The reporting also emphasized feedback. It said that organizations can explore different ways to connect employees to managers and provide opportunities for check-ins, potentially helping staff prioritize time appropriately and understand what they are supposed to do. As an example, Brian Smith, founder and managing partner of IA Business Advisors, said his company holds “gratitude sessions” for 30 minutes each week, with the first 20 minutes led by a coach who advises attendees on issues like managing time and dealing with customers, followed by a chance to share what attendees are grateful for.
Workers can also initiate clarification themselves, according to AP’s reporting. Dale Whelehan, founder of 4 Day World and a think tank that explores new models of work, said managing upwards can make a person’s life easier, while warning not to assume management has all the answers. Whelehan told AP that in some hierarchical organizations, questioning management may be viewed negatively, so employees should approach such conversations carefully.
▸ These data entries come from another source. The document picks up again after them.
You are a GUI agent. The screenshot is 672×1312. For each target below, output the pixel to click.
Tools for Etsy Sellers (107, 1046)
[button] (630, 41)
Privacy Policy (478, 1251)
To start a feedback discussion, Whelehan advised that employees share what they believe the assignment entails and request confirmation or clarification by seeking alignment. He also suggested closing a check-in by restating what the employee thinks their role is and asking whether they understood it correctly, then following up by email to capture what was agreed to.
Finally, the report said employees experiencing rapid workplace change can use “trust your instincts” as a signal to pause and reassess priorities. Inman, the North Carolina coach, said if something does not feel right, employees should avoid just accepting it—whether that means trying to improve the situation or deciding to leave.
When role expectations shift after layoffs, hybrid work changes and new routines take hold, the report suggests the day-to-day challenge is not only what tasks come next, but whether employees can quickly rebuild a clear picture of what their job is supposed to accomplish.